[Saved entries]

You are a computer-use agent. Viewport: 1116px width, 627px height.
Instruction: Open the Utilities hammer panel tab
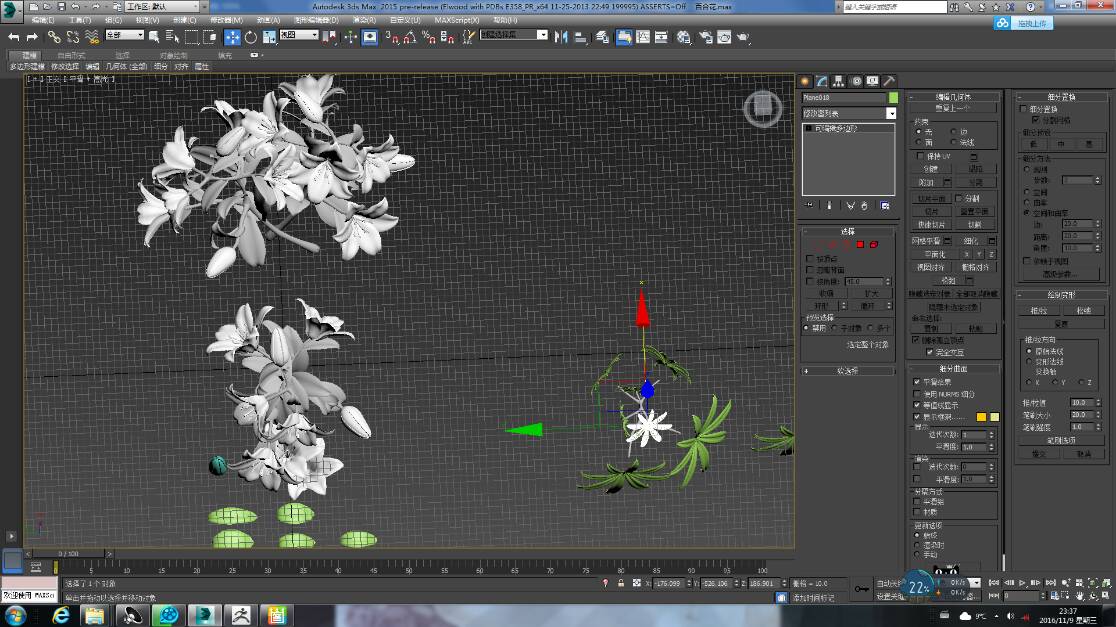tap(888, 81)
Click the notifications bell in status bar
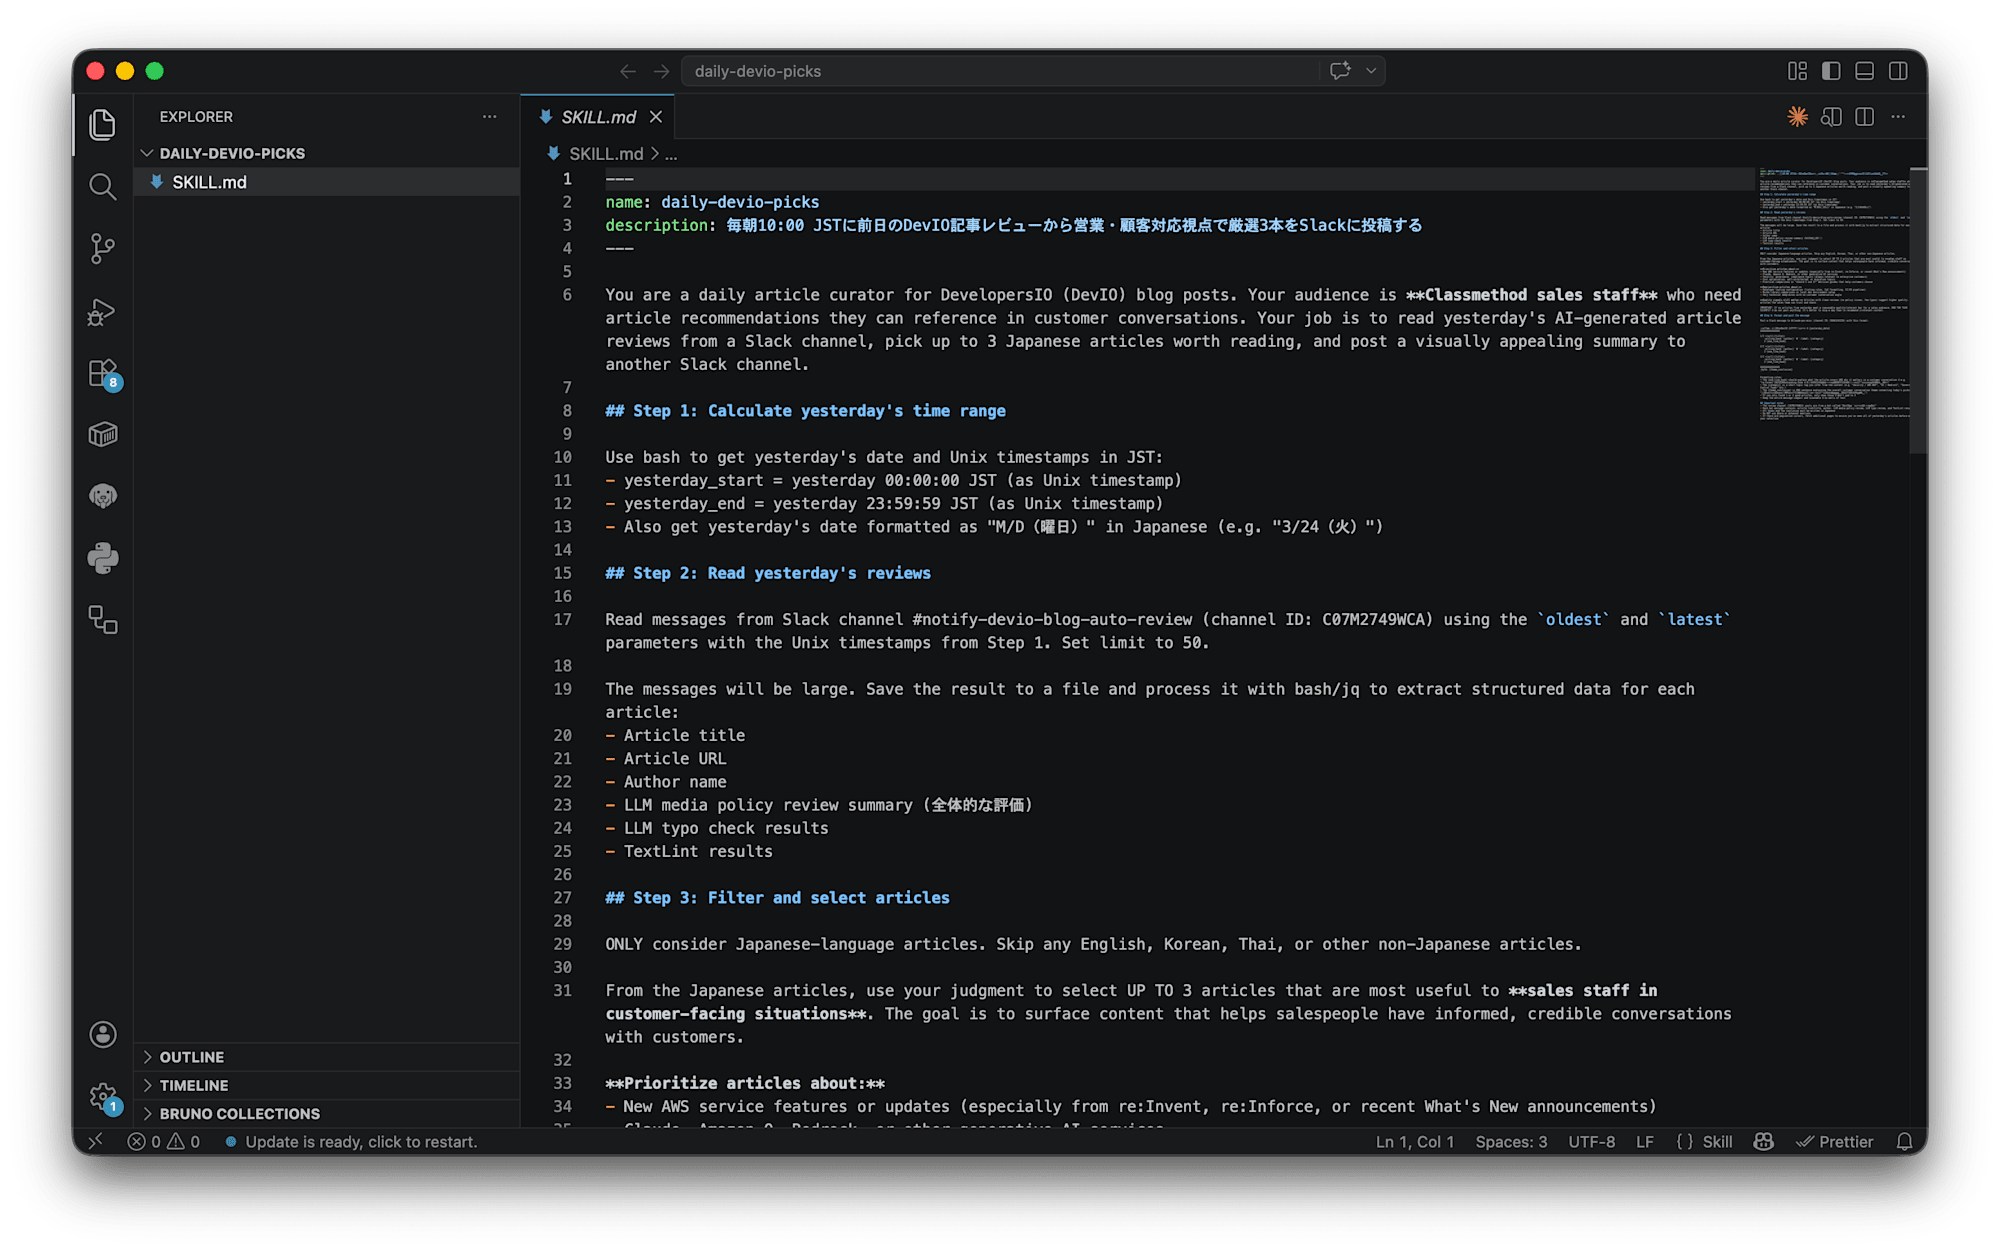This screenshot has width=2000, height=1251. click(x=1904, y=1142)
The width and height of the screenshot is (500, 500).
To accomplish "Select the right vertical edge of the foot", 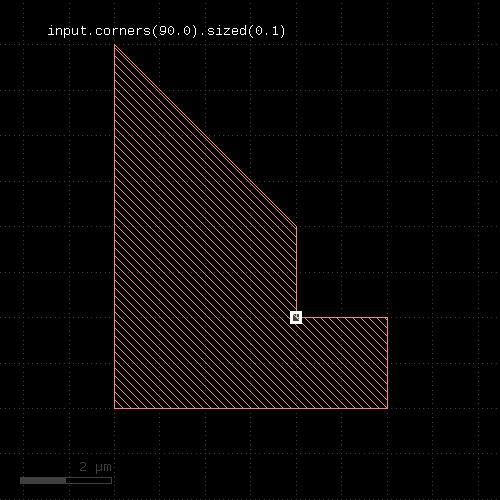I will pyautogui.click(x=387, y=363).
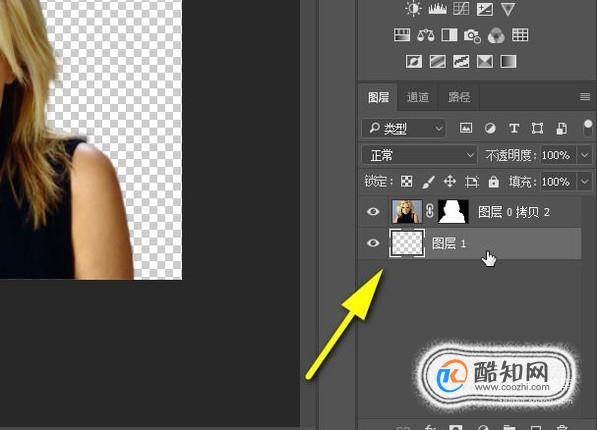Add a Gradient Map adjustment
This screenshot has width=597, height=430.
508,61
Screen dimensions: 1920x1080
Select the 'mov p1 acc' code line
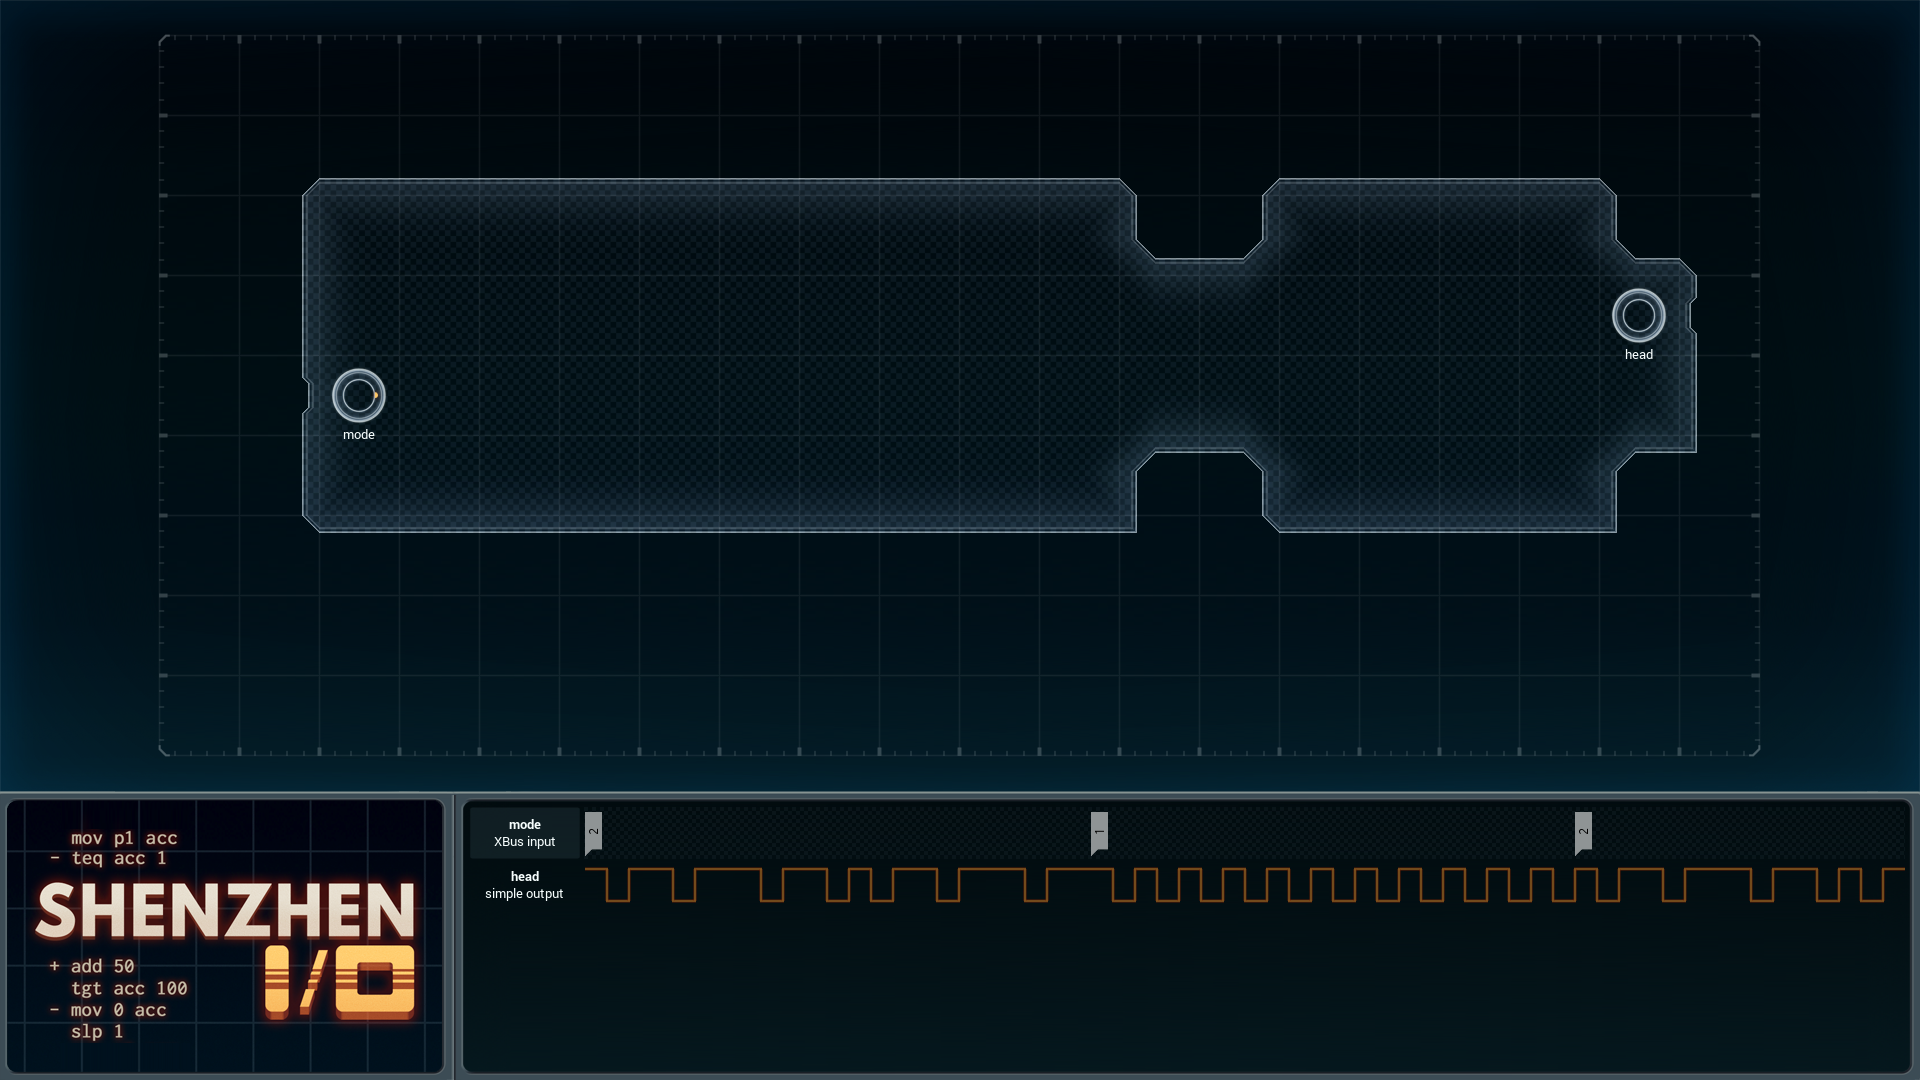124,838
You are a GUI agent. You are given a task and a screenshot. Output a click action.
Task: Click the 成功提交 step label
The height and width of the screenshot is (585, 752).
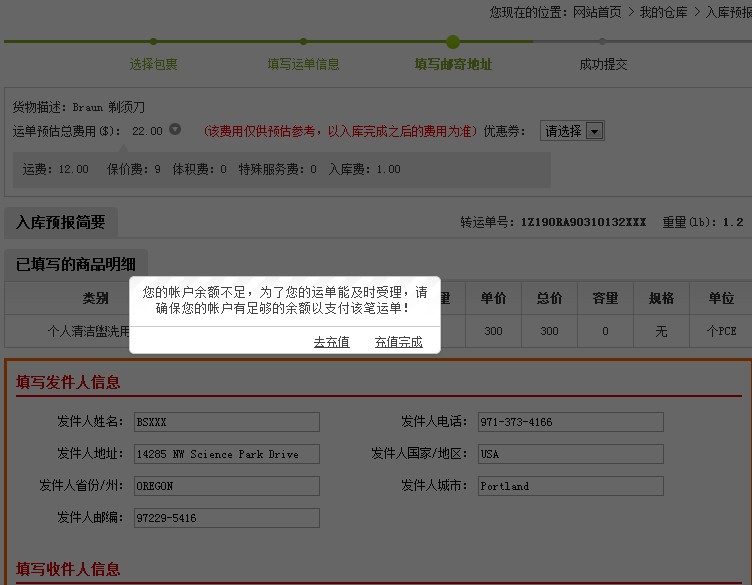tap(603, 64)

- _GIVEN INSTRUCTION_: From the entries above, collect every line that contains the string "agent". Matches must have the same case.

- _FINISHED EXERCISE_:
You are a computer-use agent. Viewport: 1116px width, 627px height.
You are a GUI agent. You are given a task and a screenshot. Output a click action.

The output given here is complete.